By Franck Kuwonu and Lisa White
At the entrances to private and public buildings in Monrovia, Liberia’s capital, a new custom has emerged since the outbreak of the Ebola virus: visitors wash their hands upon entering and exiting. Tap buckets conveniently placed in hallways dispense a mixture of water and chlorine or bleach from which people wash their hands.
Gone are some of Liberians’ endearing social rituals such as a kiss on the cheek, friendly hugs or handshakes, or warm embraces between parents and children. Since the Ebola outbreak, authorities have been advising the public to be more hygienic, including frequent washing of hands and avoiding physical contact with bodily fluids from the sick or dead bodies.
Traditional family care practices and burial rituals that involve close contact with an infected body have contributed to the rapid spread of the disease. Customarily, Liberians wash, clean and dress the remains of their loved ones before interment.
People have also been warned against eating game meat, what Liberians call bush meat. In rural areas, bush meat is an important source of protein and income for hunters. Communities are being compelled to change their diets. Experts believe fruit bats are the carriers of the virus.
Ebola has changed the way people relate to each other at home and at work.
*Lisa White works for the UN Mission in Liberia.
Various strains of Ebola virus
By Yemisi Akinbobola
The first case of Ebola was reported in August 1976 in the Yambuku District of Zaire, now the Democratic Republic of the Congo (DRC), by Dr. Peter Piot, a Belgian microbiologist, who currently heads the London School of Hygiene and Tropical Medicine, and a team of infectious disease experts. The outbreak occurred near the Ebola River, earning the virus its name.
A second outbreak, called Sudan ebolavirus, occurred in Sudan between June and November 1976. While the spread of the earlier virus was contained within a 70km radius of Yambuku, the Sudan ebolavirus spread across four towns – Nzara and Maridi, which saw the most cases, and Tembura and Juba.
A 1978 report by the World Health Organisation (WHO) states that the 1976 Zaire ebolavirus, in which 318 people were infected and 280 died, began at the Yakubu Mission Hospital after a patient was treated for what was then thought to be malaria. Eleven out of the 17 hospital staff died in that outbreak.
Though the Ebola virus strains in the DRC and Sudan are the most common, there are three others: Reston virus (which is not infectious to humans), Taï Forest virus and Bundibugyo virus. The Zaire strain, which has up to 90% fatality rate, is the one currently ravaging Guinea, Liberia and Sierra Leone, where more than 6,000 people have died, as of December 2014.
In November, there was another unrelated Ebola outbreak in the DRC, where a pregnant woman was infected after eating bush meat.
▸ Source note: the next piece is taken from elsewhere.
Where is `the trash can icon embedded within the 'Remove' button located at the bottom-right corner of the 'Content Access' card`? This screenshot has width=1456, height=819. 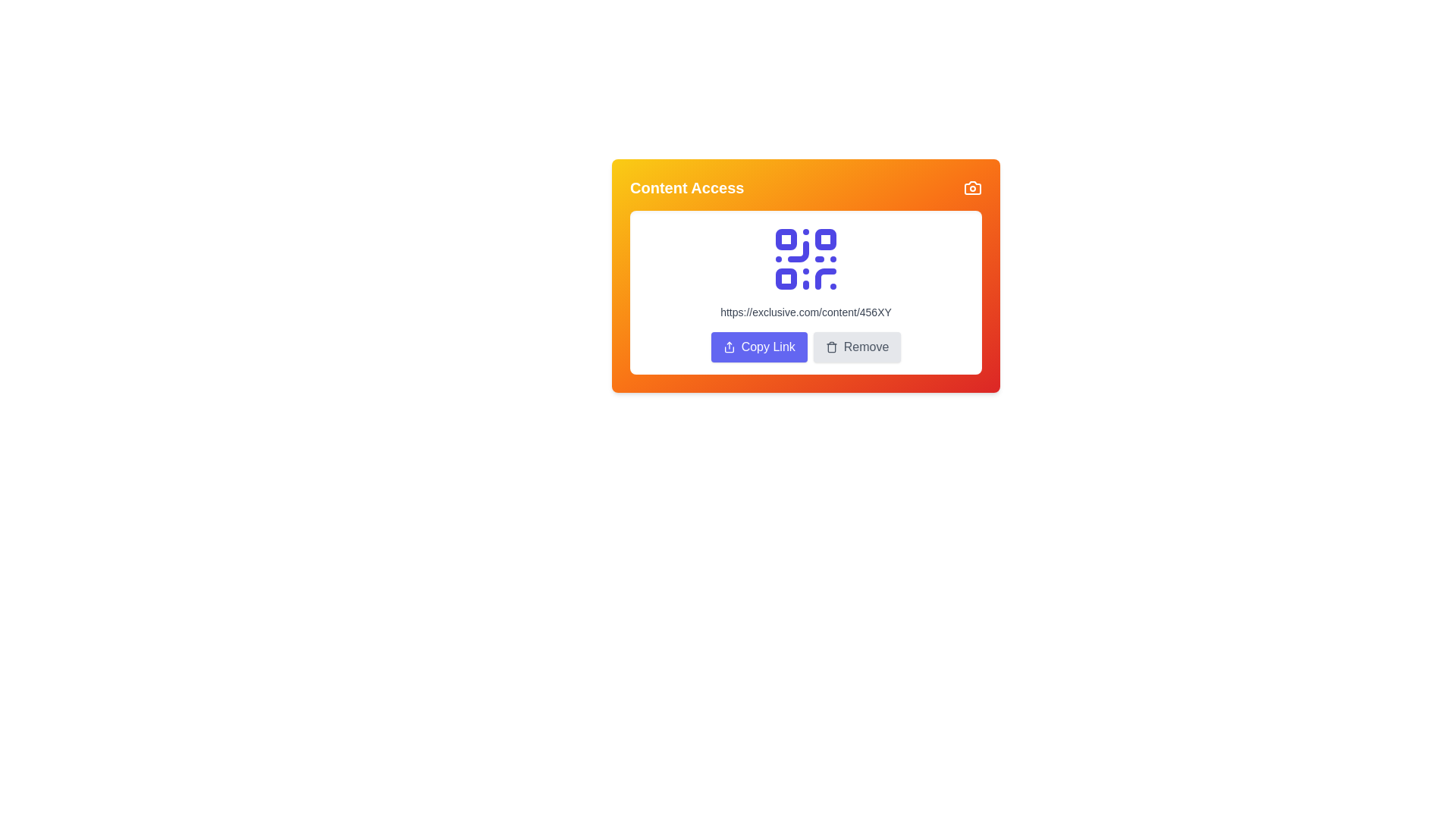
the trash can icon embedded within the 'Remove' button located at the bottom-right corner of the 'Content Access' card is located at coordinates (830, 347).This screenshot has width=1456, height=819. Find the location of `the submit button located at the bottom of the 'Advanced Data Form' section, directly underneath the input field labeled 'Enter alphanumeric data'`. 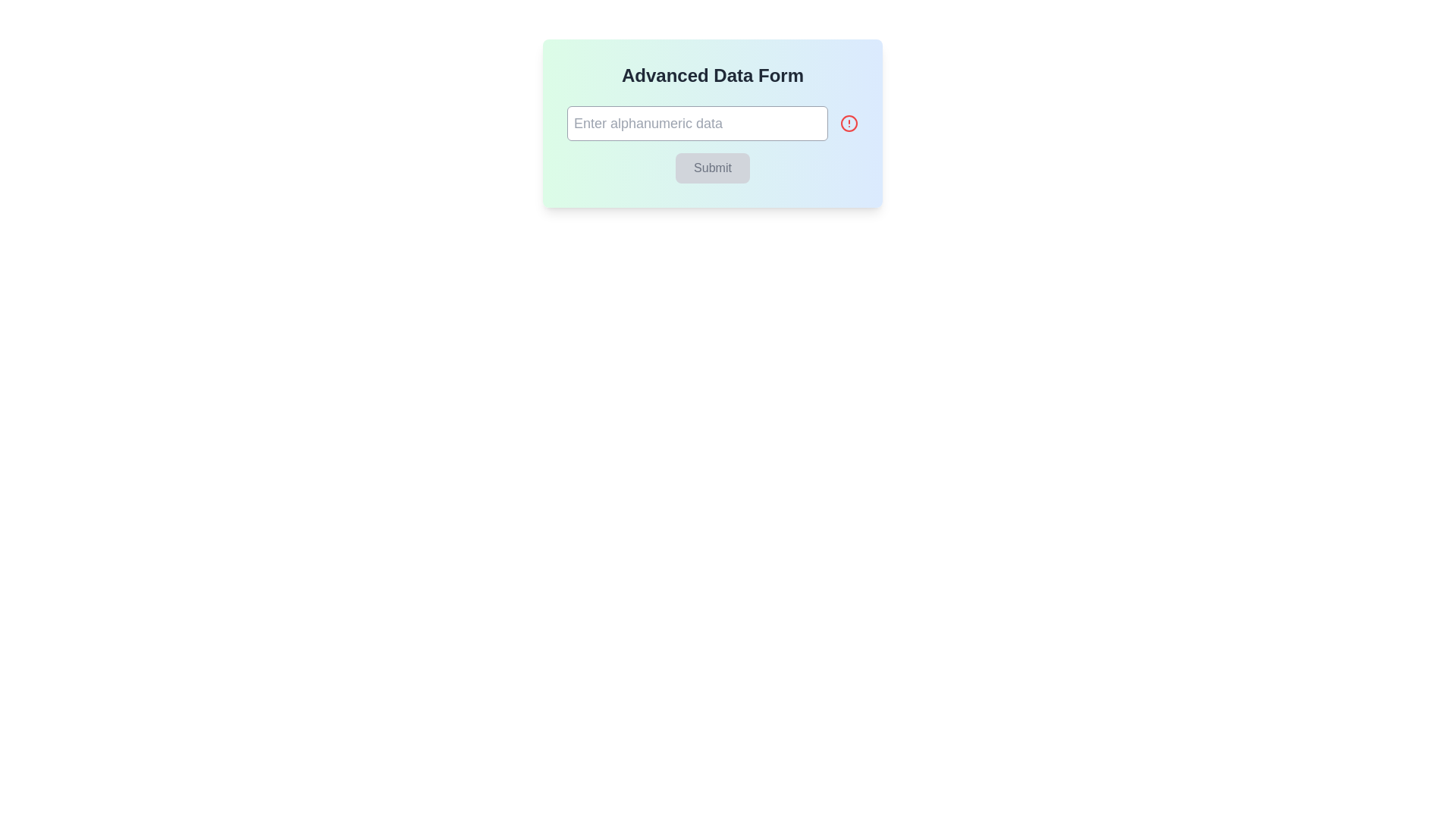

the submit button located at the bottom of the 'Advanced Data Form' section, directly underneath the input field labeled 'Enter alphanumeric data' is located at coordinates (712, 145).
About 67 cases and 49 deaths were reported in the DRC as of November 2014. The death toll in the DRC from all prior outbreaks combined stands at more than 1,590
SARS: Lessons from another deadly virus
By Bo Li
The first case of the Severe Acute Respiratory Syndrome was reported in mid-December 2002 in Foshan, Guangdong Province. At the time, the World Health Organization described it as the first severe transmissible disease of the 21st century and its origin, symptoms, effects and treatment were hardly understood. Within a short period, SARS spread rapidly to densely populated areas in mainland China, Hong Kong, Hanoi in Vietnam, Singapore and Toronto, Canada.
Initially, there was a perception that China was unprepared to cope with a serious public health threat such as SARS. The virus was being spread from person to person, primarily from respiratory droplets produced when an infected person coughs or sneezes. As a result, schools, shops, restaurants and other public places were closed.
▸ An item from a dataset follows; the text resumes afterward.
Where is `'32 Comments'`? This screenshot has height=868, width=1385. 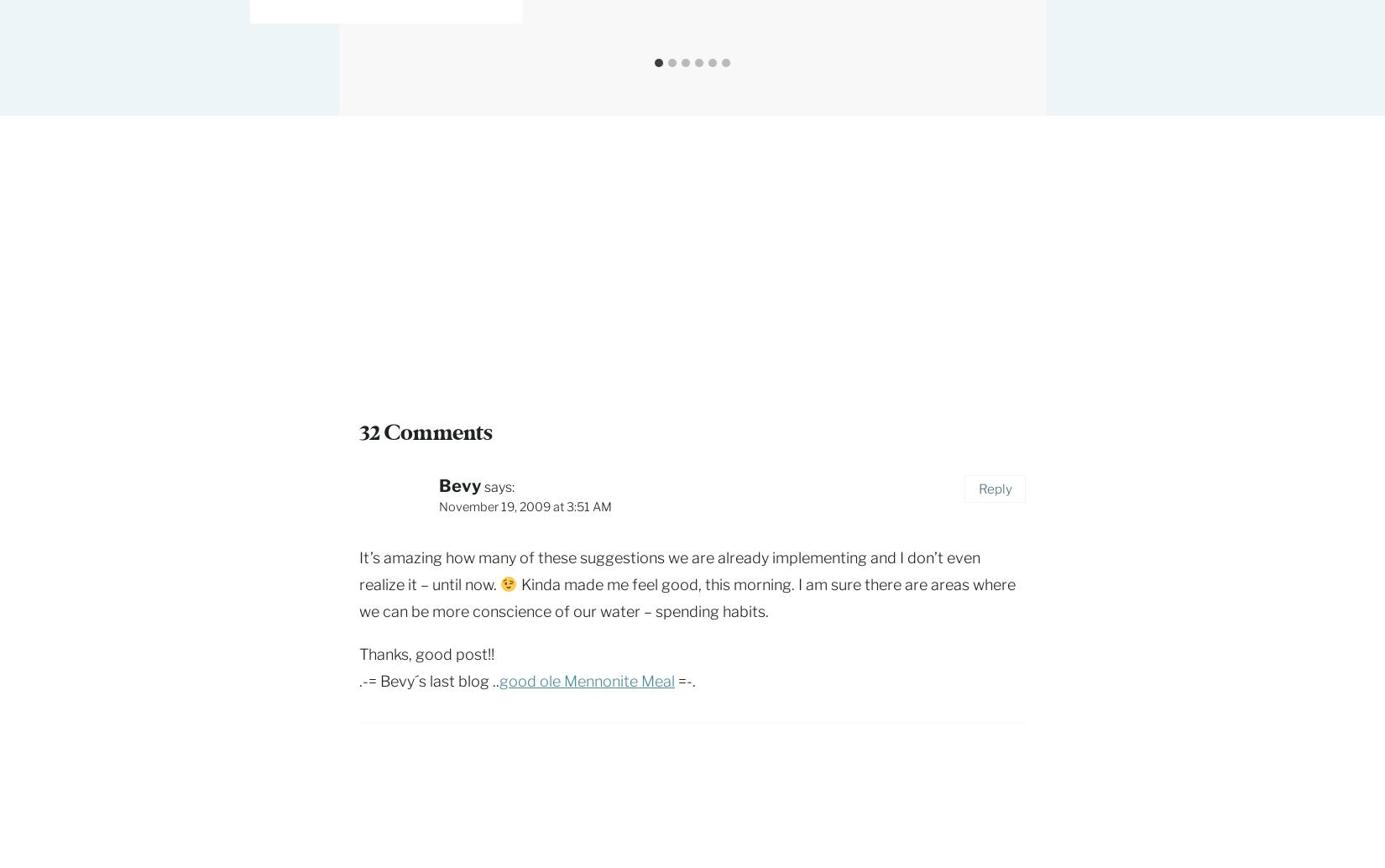 '32 Comments' is located at coordinates (425, 431).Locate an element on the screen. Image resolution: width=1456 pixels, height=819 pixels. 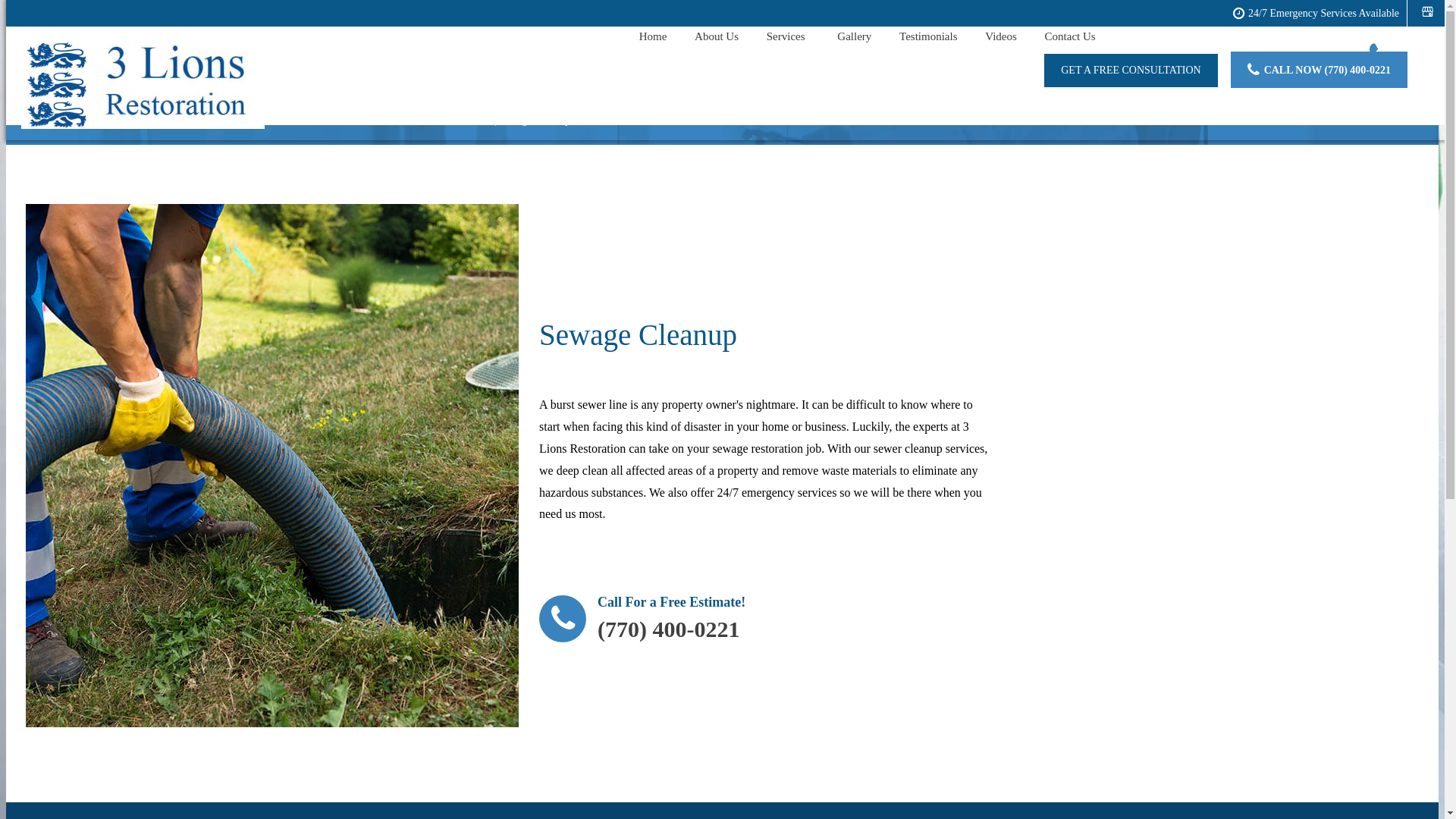
'GET A FREE CONSULTATION' is located at coordinates (1131, 70).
China’s handling of the SARS outbreak holds lessons for the Ebola epidemic in Africa. After some initial problems in handling the disease, China’s health ministry later made fighting SARS a priority.
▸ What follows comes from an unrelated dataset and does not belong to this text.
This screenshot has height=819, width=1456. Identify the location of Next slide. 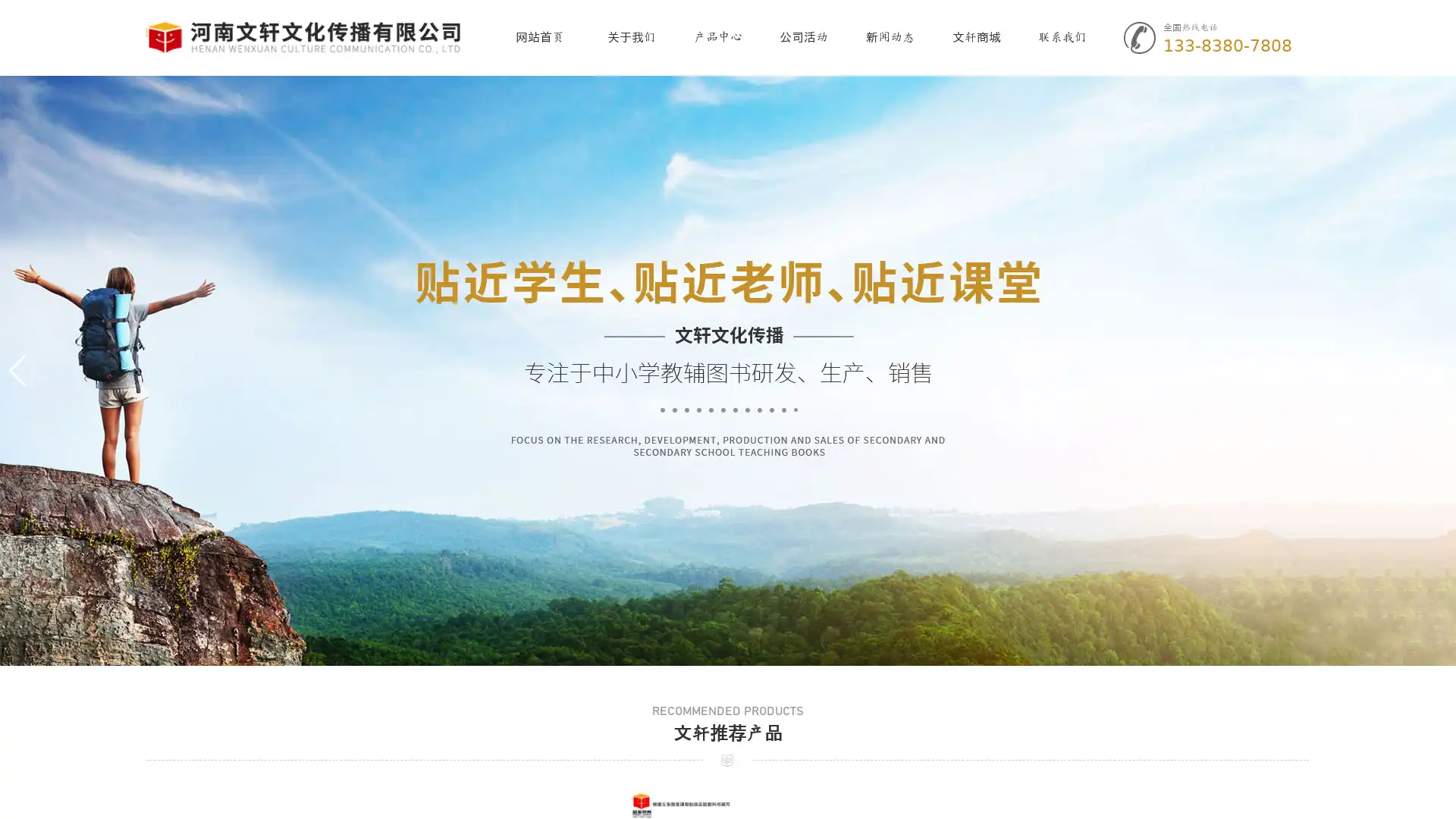
(1437, 371).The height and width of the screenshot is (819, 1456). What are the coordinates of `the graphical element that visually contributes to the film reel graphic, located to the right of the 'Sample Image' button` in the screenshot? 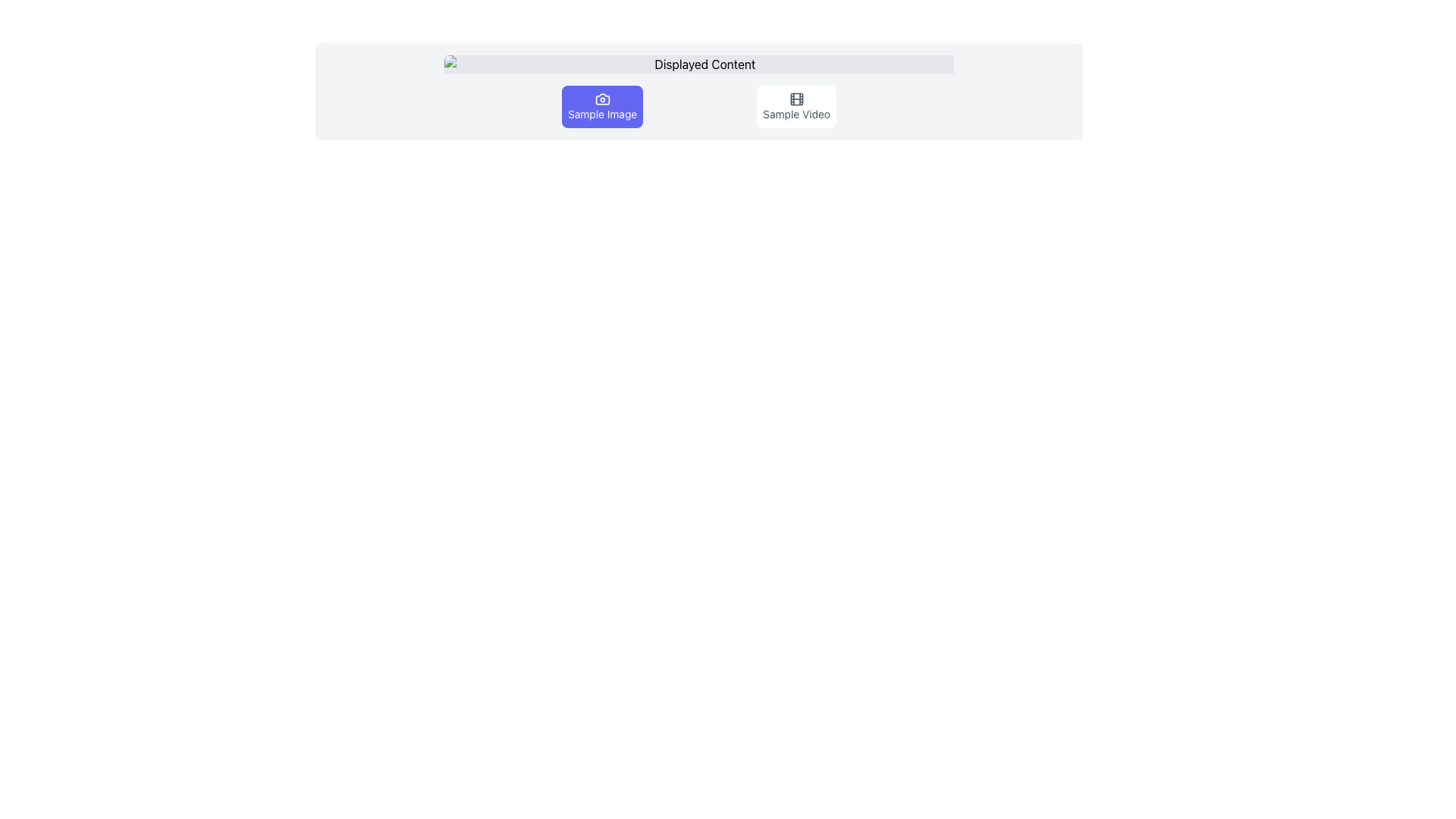 It's located at (795, 99).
The government instituted a centralized emergency response system led by the Beijing municipal government. The unified system significantly improved efficiency of data collection and communication among hospitals. Provincial governments were requested to ensure accuracy of information reported and timely implementation of detection, isolation, contact tracing and surveillance measures.
Some hospitals were designated exclusive centres for treating SARS patients. Other hospitals had isolated areas for suspected patients. Once a case was detected, quarantine and contact tracing were immediately instituted. Hospitals were directed not to turn away any SARS patients. Top Chinese scientists, epidemiologists and clinicians were recruited to study and treat the disease and to design educational materials for the general public.
The public had unrestricted access to SARS-related information, which helped reduce panic. SARS was categorized as a reportable disease, meaning that all provinces were obligated to report new infections and deaths with “no delay, cover-up or missing cases.” Health officials released timely and accurate information during televised press conferences. The government, medical experts and the media joined forces to educate the public on the symptoms of SARS, its preventive methods and reporting channels.